Tarefas propostas.
[1] Responda, com base no texto sobre a visita de Fernando Henrique e o monopólio do gás:
(a) Que governo estava no poder nos Estados Unidos quando João Goulart fez sua visita?
(b) Segundo testes autorizados, quantos botijões não têm a quantidade de gás paga pelo consumidor?
(c) Quem mantém a exclusividade na distribuição do gás encanado?
[2] Escreva a continuação do texto sobre a visita de Fernando Henrique e o monopólio do gás, começando logo após a última frase apresentada.
═════ Trecho do texto
Os que estão falando no grande êxito da visita de Fernando Henrique aos Estados Unidos, ou não se lembram da visita feita por João Goulart quando presidente, ou sabem dela e não querem comparações.
Lá, era o governo Kennedy, cujo discurso progressista não o tornava menos temeroso de reformas sociais na América Latina e, em particular, no Brasil inesperadamente submetido ao governo Jango. As relações, porém, continuavam cordiais, na medida em que os governos americanos são capazes de cordialidade. Sob as aparências, as tensões eram grandes. Jango decidiu-se pela visita para atenuá-las. Ou, mais claramente, com a intenção de convencer que não era comunista, comunistóide, criptocomunista, nem estava a serviço do comunismo.
A visita e o retorno foram os momentos de maior euforia de Jango e do seu círculo, nos dois anos e meio de governo. Samuel Wainer, que se pretendia o estrategista de Jango, voltou convencido de que os americanos haviam entendido o reformismo janguista e de que os problemas, imediatos ou vislumbrados, como as nacionalizações da Light e de telefônicas, encontravam o caminho da compreensão mútua. A recepção americana foi, de fato, excepcional, considerando-se ser o hóspede precedente de um país secundário -como o Brasil continua a ser.
A revelação, mais tarde, de documentos diplomáticos então secretos mostrou, no entanto, que já naquela ocasião americanos se ocupam de estudos para reverter o movimento reformista no Brasil, a qualquer custo. E que a visita de Jango em nada alterou essa atividade.
O êxito verdadeiro da viagem de Fernando Henrique é anterior ao seu embarque e até à sua eleição: é que o governo americano não tem o que recear dele e do seu governo.
Fim saudável
Está prevista para hoje a votação de uma emenda constitucional que quebra um monopólio, mas nem por isso suscita oposição e problemas. É a que chamam de "flexibilização do monopólio do gás canalizado". Flexibilização é a palavra que o governo adotou para tapear desatentos. Trata-se mesmo é de fim da exclusividade, ou monopólio, que os governos estaduais mantêm na distribuição do gás encanado.
O gás de botijão é um atraso injustificável, em todos os sentidos. Pelo perigo que introduz nas casas, pelo trabalho que dá sua renovação, pela impossibilidade de controle pelo consumidor: testes autorizados indicam que dois, em cada três botijões, não têm a quantidade de gás paga pelo consumidor. Por fim, não há justificativa, nem remota, para que os Estados tenham exclusividade sobre o gás encanado.
══════════
═════ Dados fornecidos
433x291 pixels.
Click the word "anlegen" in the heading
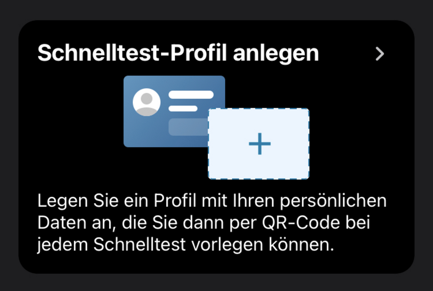(x=276, y=54)
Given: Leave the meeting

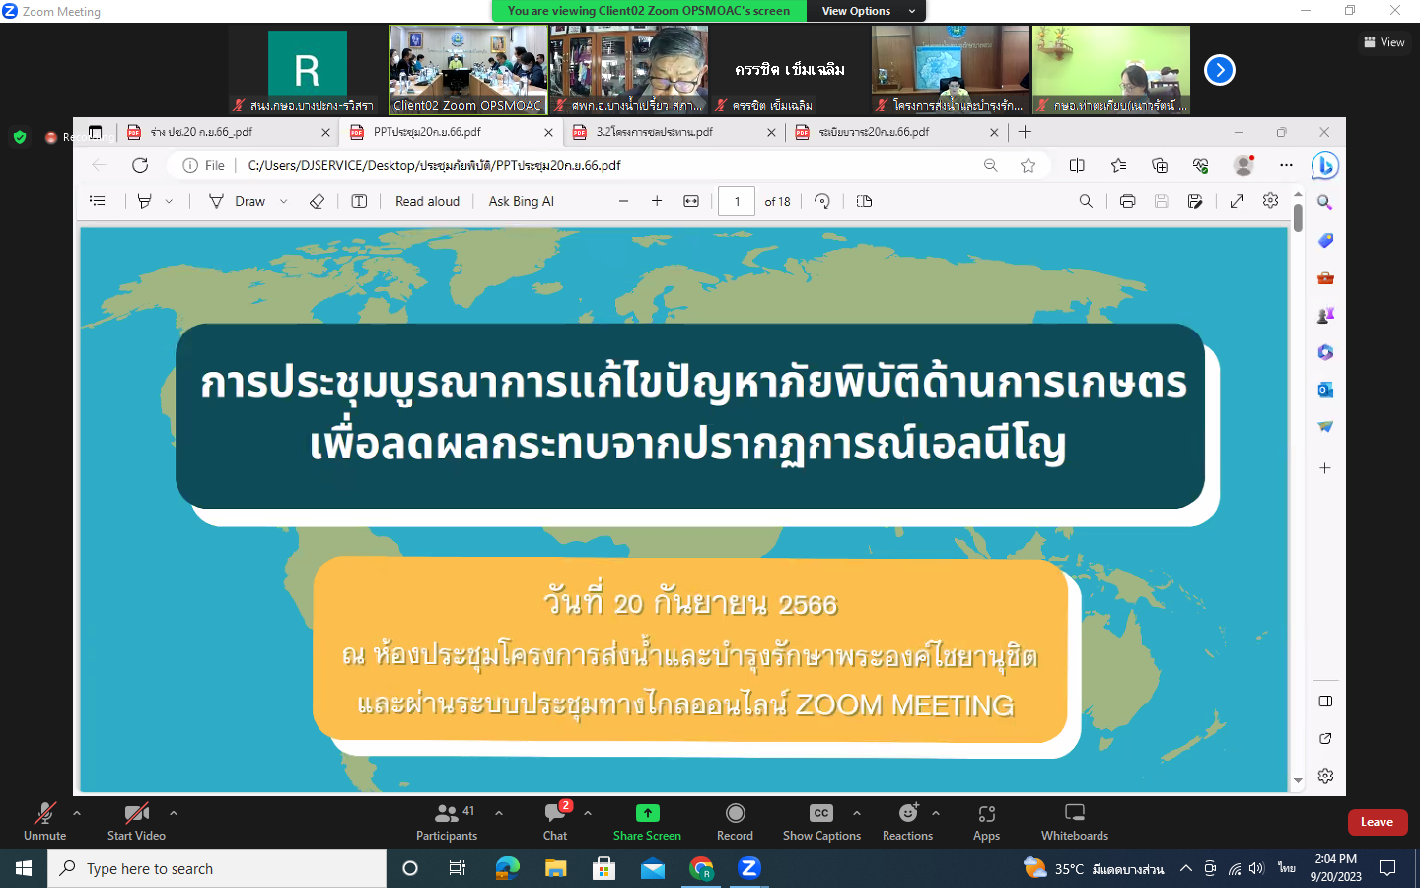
══════════
Gabarito.
[1]
(a) O governo Kennedy.
(b) Dois em cada três botijões.
(c) Os governos estaduais.

[2]
Mas a regulamentação dos novos serviços de gás precisa ser meticulosa e rígida. Do contrário, logo virão o atendimento só às áreas muito mais lucrativas, os preços diferenciados, os aumentos sem mais motivos do que maiores lucros. Substitui-se um atraso por outro.
Imagem a perigo
Resultado, a primeira operação do Exército não deu, como não foi difícil prever por quem não estava explorando politicamente a violência no Rio. Mas guardou certa aparência de ação, embora mal pensada. A segunda operação, atual, foi precedida de largas manchetes, mas a inutilidade já não lhe basta.
A vaia pesada que soldados do Exército receberam em Ipanema, no sábado, levando-os a sair depressa da praia, deveria soar nos ouvidos comandantes como um toque de recolher enquanto é tempo. Escaldados pelo insucesso das espalhafatosas ocupações de favelas, na segunda operação os militares substituíram as incursões pela simples exibição de sua presença nas ruas. O "marketing" sem risco em lugar da ação sem êxito.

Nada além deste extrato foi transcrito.